她轻轻笑了一下,那笑容转瞬即逝,像落在水面上的雪。

“曾经我怕他怕了十八年。最后三个月,他怕我。”

顾念的眼泪终于落了下来。

“林晚。”她哑声唤她。

“但这不是最糟糕的部分。”林晚说,声音里终于有了一丝颤抖,“最糟糕的是……我不后悔。
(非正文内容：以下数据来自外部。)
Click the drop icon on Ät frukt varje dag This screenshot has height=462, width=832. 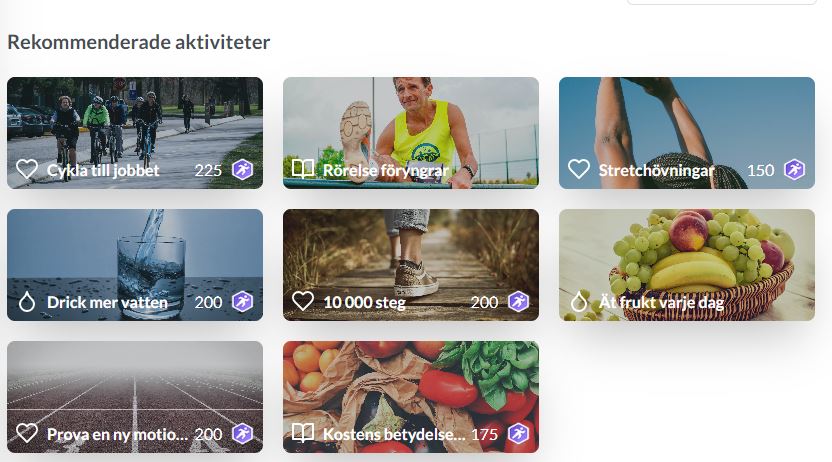(579, 302)
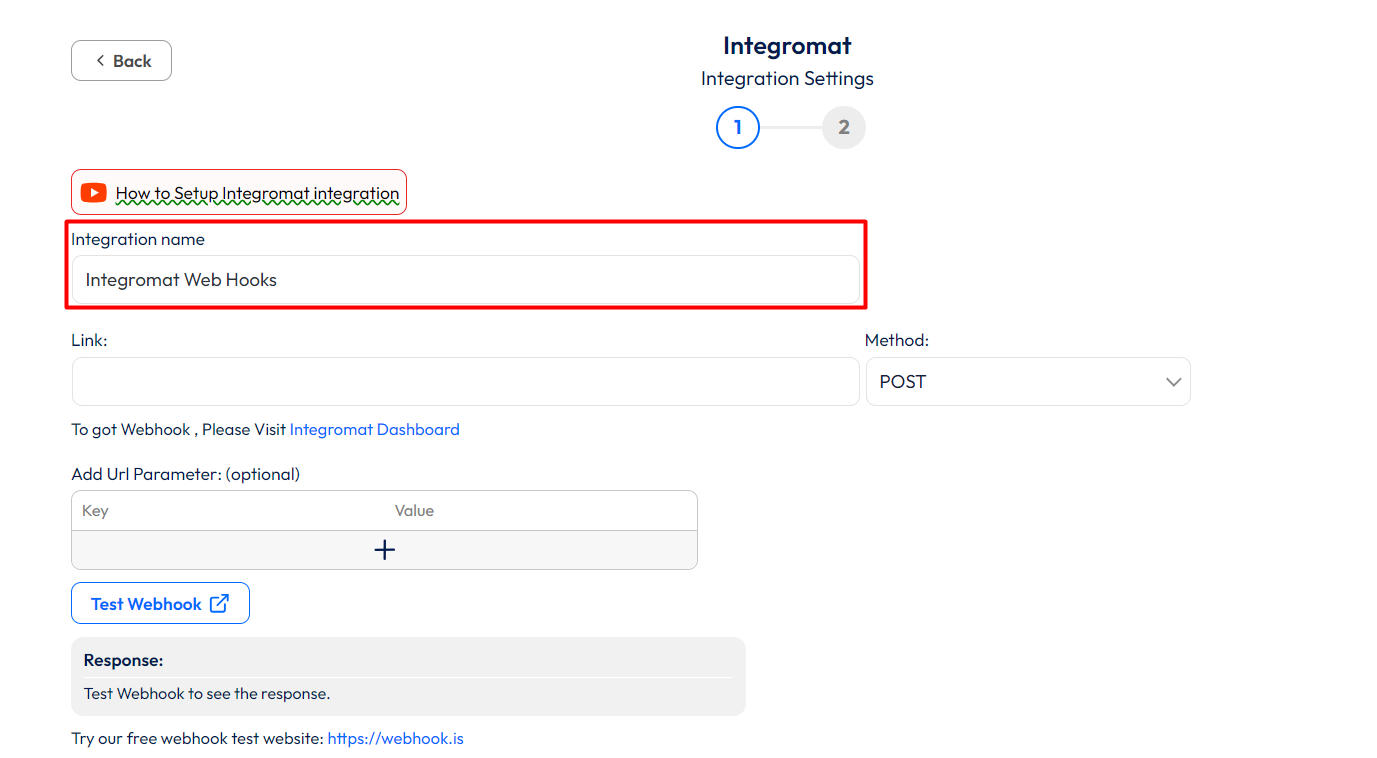Visit the Integromat Dashboard link
1377x758 pixels.
click(374, 429)
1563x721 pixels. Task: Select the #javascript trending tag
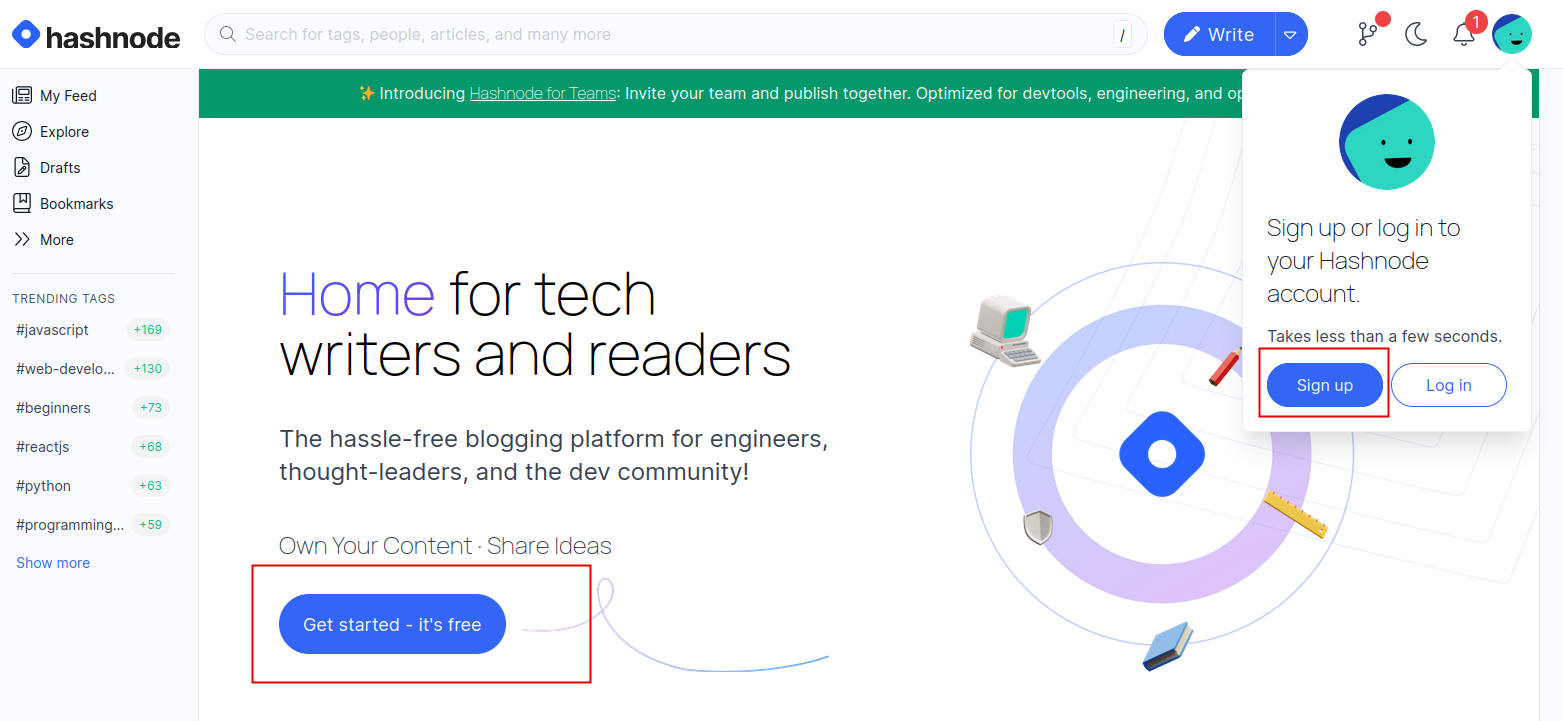(53, 330)
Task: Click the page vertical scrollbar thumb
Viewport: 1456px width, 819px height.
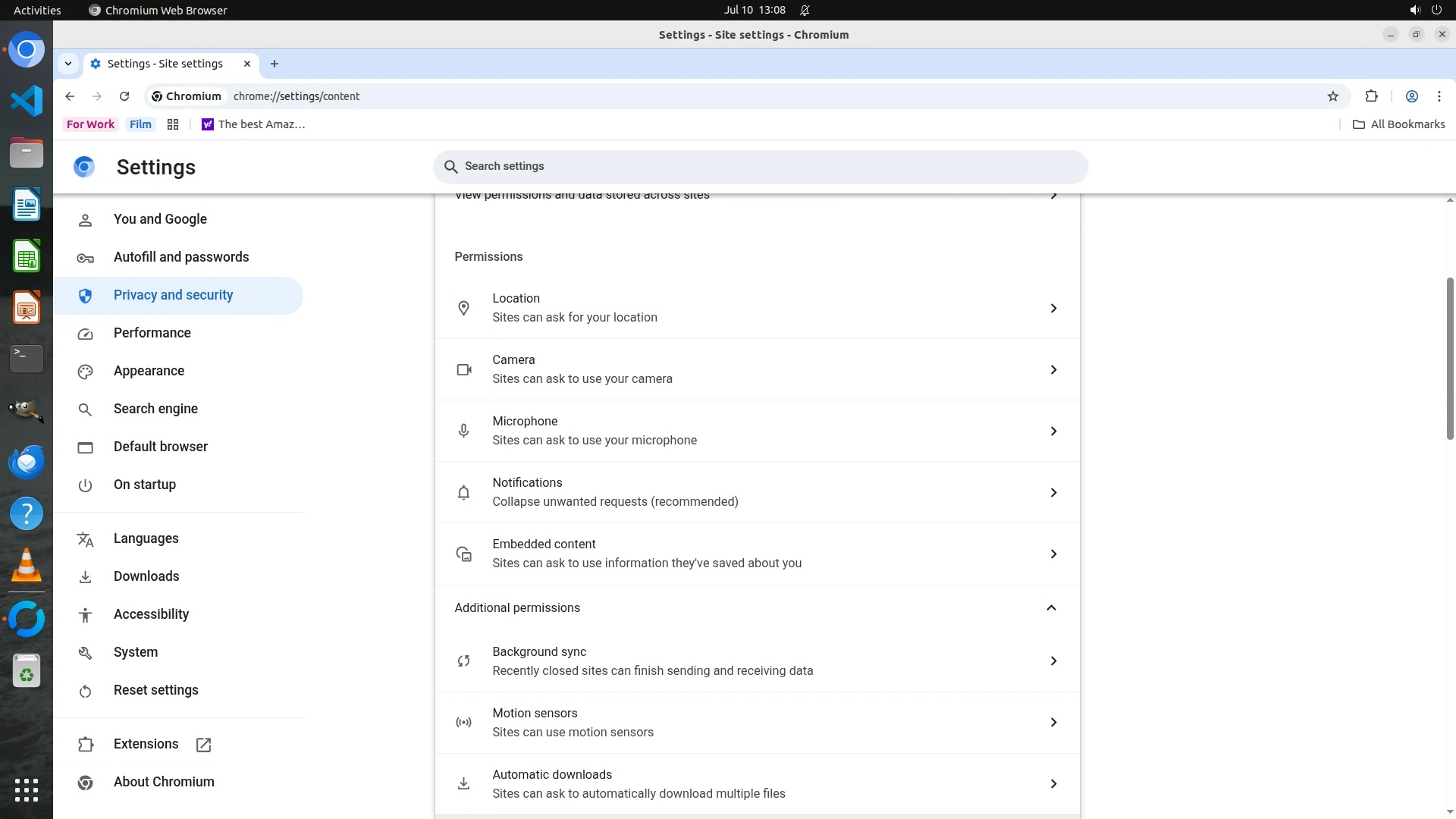Action: click(1449, 358)
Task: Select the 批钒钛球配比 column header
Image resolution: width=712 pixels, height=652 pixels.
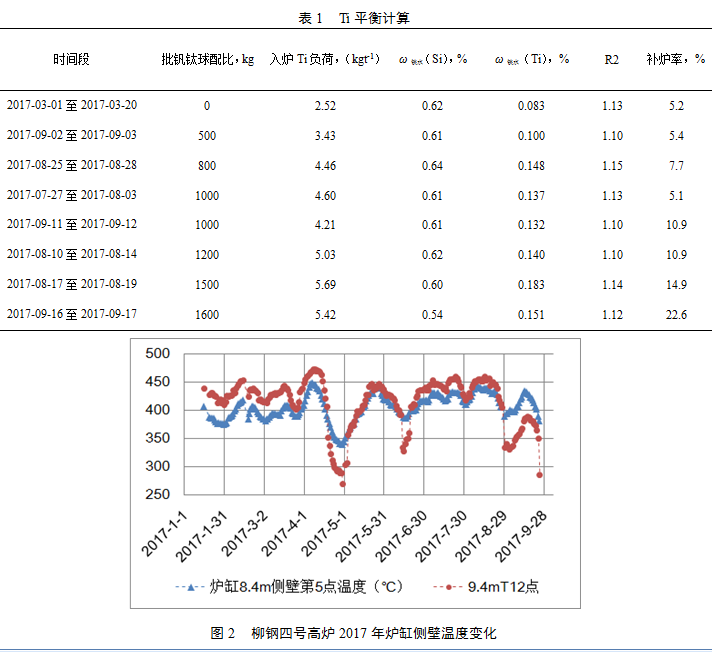Action: (x=207, y=59)
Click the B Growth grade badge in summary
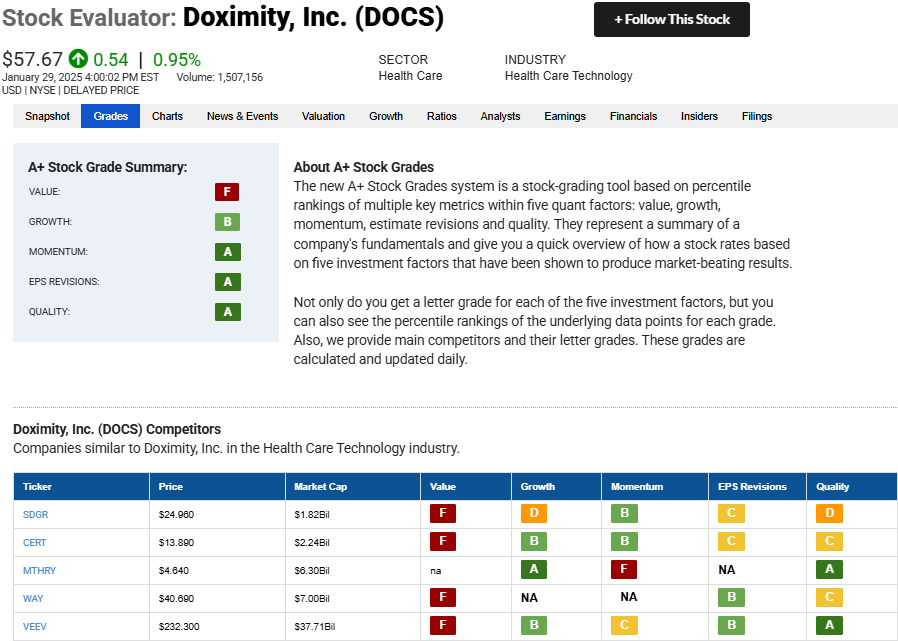This screenshot has width=898, height=641. point(227,222)
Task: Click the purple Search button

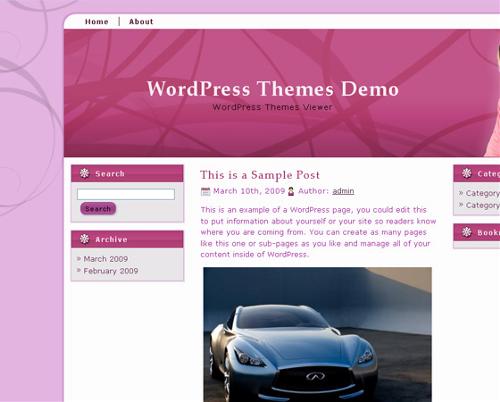Action: [x=98, y=209]
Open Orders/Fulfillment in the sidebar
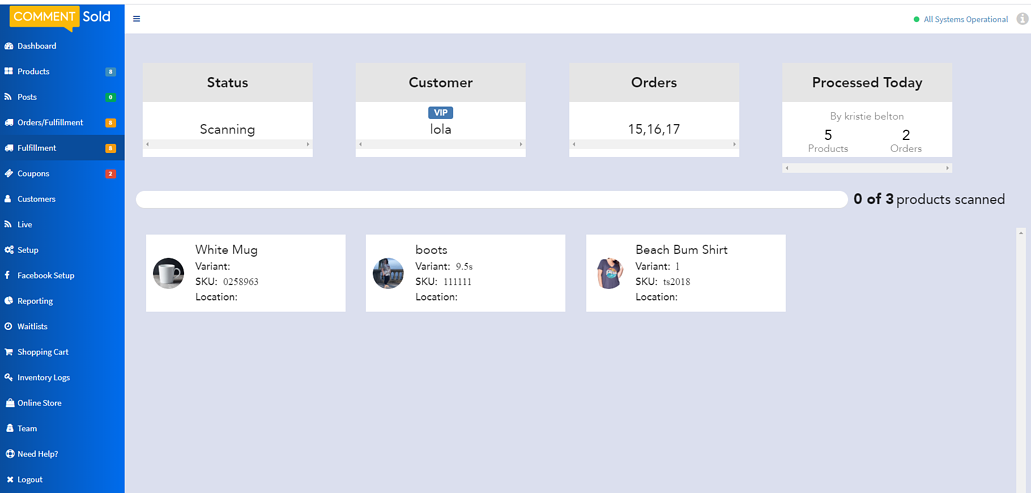This screenshot has width=1031, height=493. (x=50, y=123)
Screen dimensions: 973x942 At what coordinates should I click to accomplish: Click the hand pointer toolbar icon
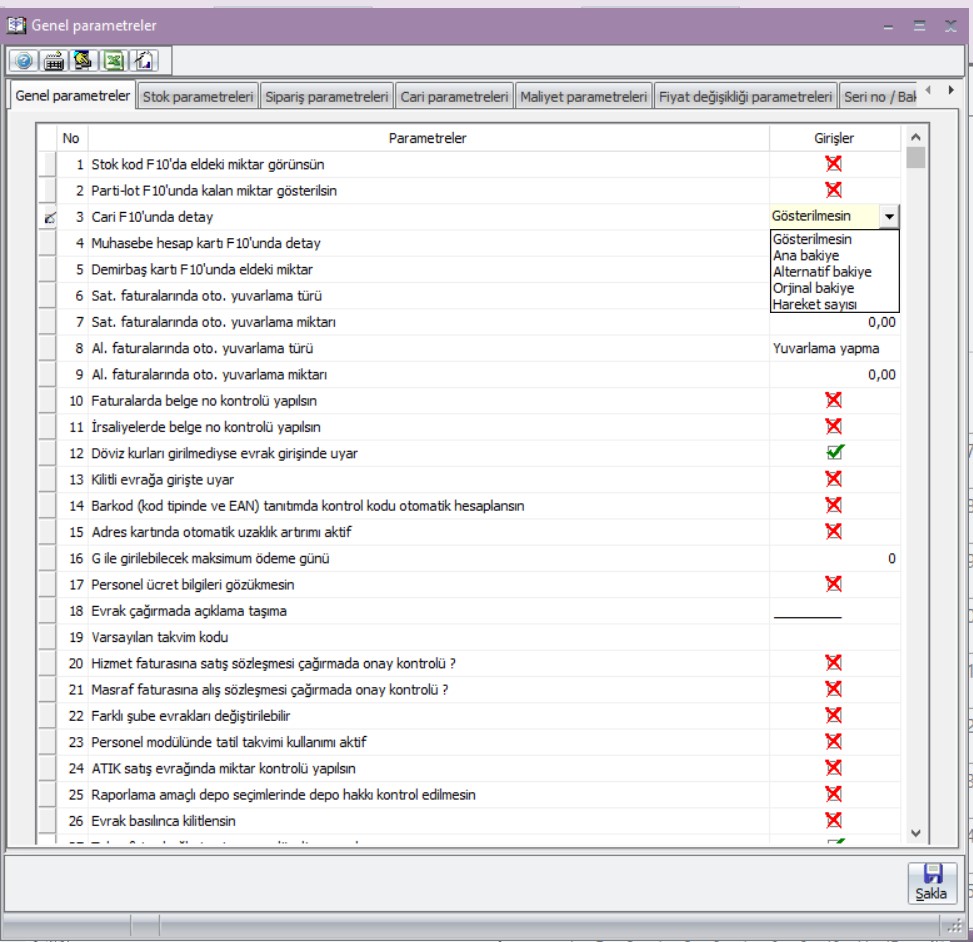84,61
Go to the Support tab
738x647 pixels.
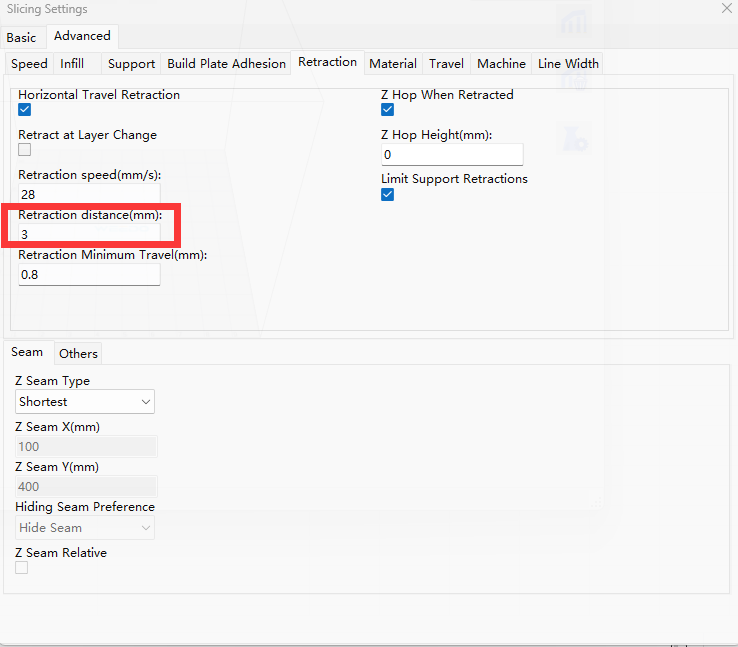click(131, 64)
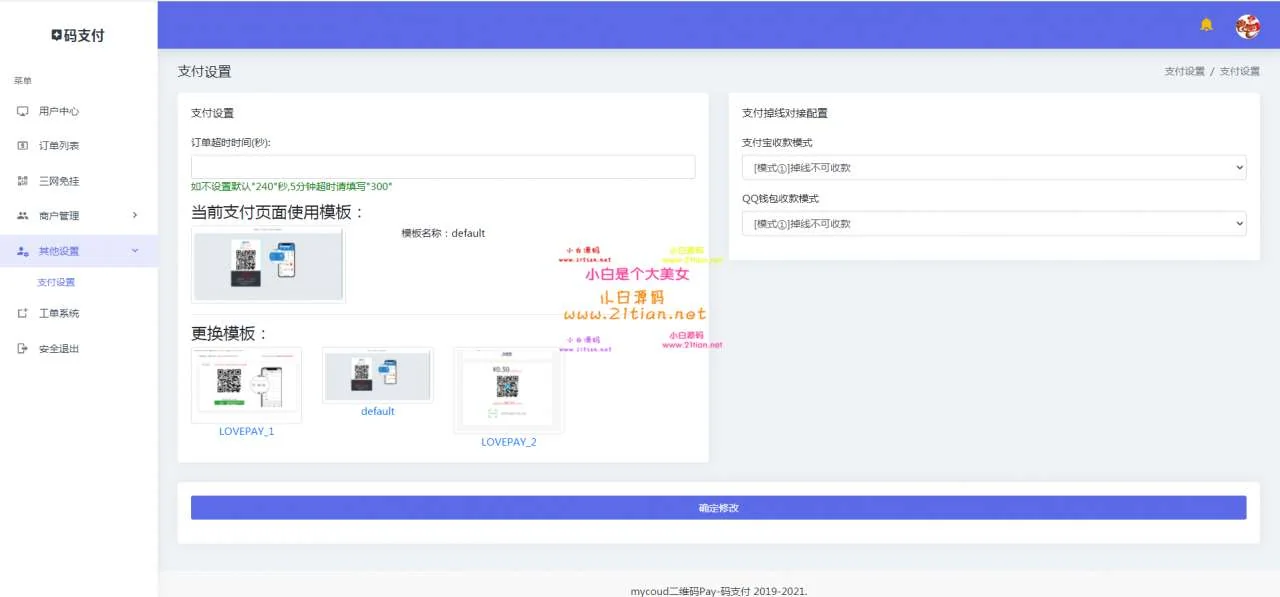Image resolution: width=1280 pixels, height=597 pixels.
Task: Click the 用户中心 monitor icon
Action: 23,111
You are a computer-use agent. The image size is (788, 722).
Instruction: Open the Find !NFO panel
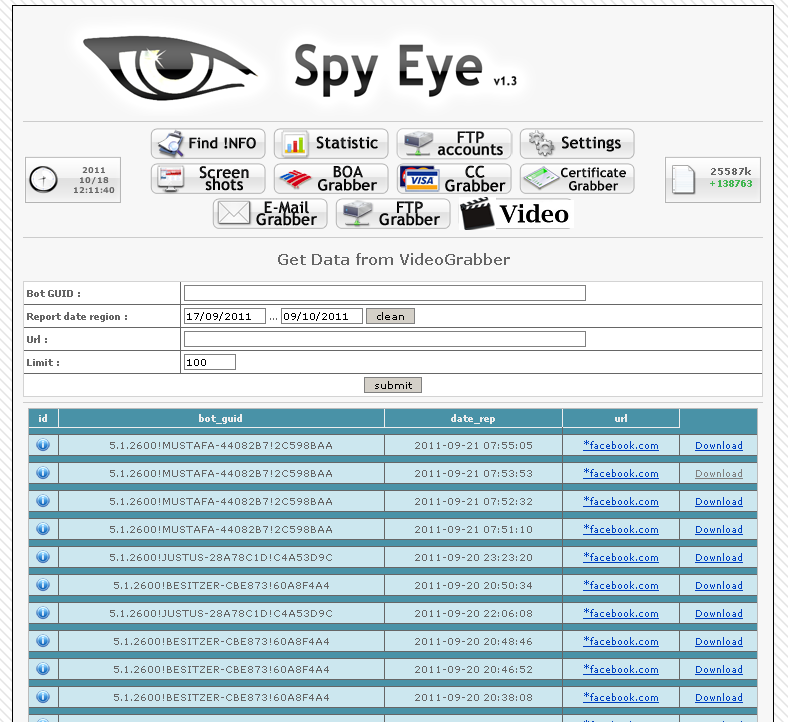tap(208, 144)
”

她看着顾念,眼睛里的红色更深了。

“学姐,我从来不后悔那天晚上拿起那把刀。每次想起,我心里唯一的感觉是——如果他不倒下,倒下的就会是我和妈妈。在那个选择面前,我没有负罪感。”

她垂下眼睛。

“但这让我觉得自己很可怕。一个正常人,杀人之后应该痛苦,应该忏悔,应该夜不能寐。可是我没有。我只是偶尔会想起他倒在地上的样子,像想起一个必要的步骤,一个无法避免的结果。就像你知道为了活下去,必须切除某个已经坏死的器官。”

她停顿了很久。

“所以我不敢告诉任何人。不是因为害怕法律——那件事最后被认定为防卫过当,因我未成年、长期受家暴、且他有明显过错,加上母亲作证说是意外,检方没有起诉。法律放过了我。”

她抬起头。

“我害怕的是,如果别人知道我不后悔,会觉得我是个怪物。”

午后的阳光从她们身上移开,西斜成更深的金色。长椅的影子拉得很长,与银杏树的影子交叠在一起,像某种纠缠的根系。

顾念没有说话。

她只是握着林晚的手,那只冰凉的、微微发抖的手,用自己的体温一点一点暖它。她的眼泪还在流,但表情是安静的,专注的,像在做一件非常重要的事。

长久的沉默后,顾念终于开口。

“我姑姑说,”她的声音有些沙哑,但很稳,“她花了十年才能平静地谈论过去。不是忘记,是接受——接受那个曾经在暴力面前瑟瑟发抖的自己,也接受那个为了保护自己而变得坚硬的自己。”

她看着林晚:

“林晚,你不后悔,不是因为你是怪物。是因为你在十八年的暴力里,从来没被给过“正确”的选项。你被剥夺了正常成长的每一个条件,被剥夺了在安全中学会宽容、在爱中学会柔软的机会。你只有一个选择:要么一起沉下去,要么拼命游到岸边。”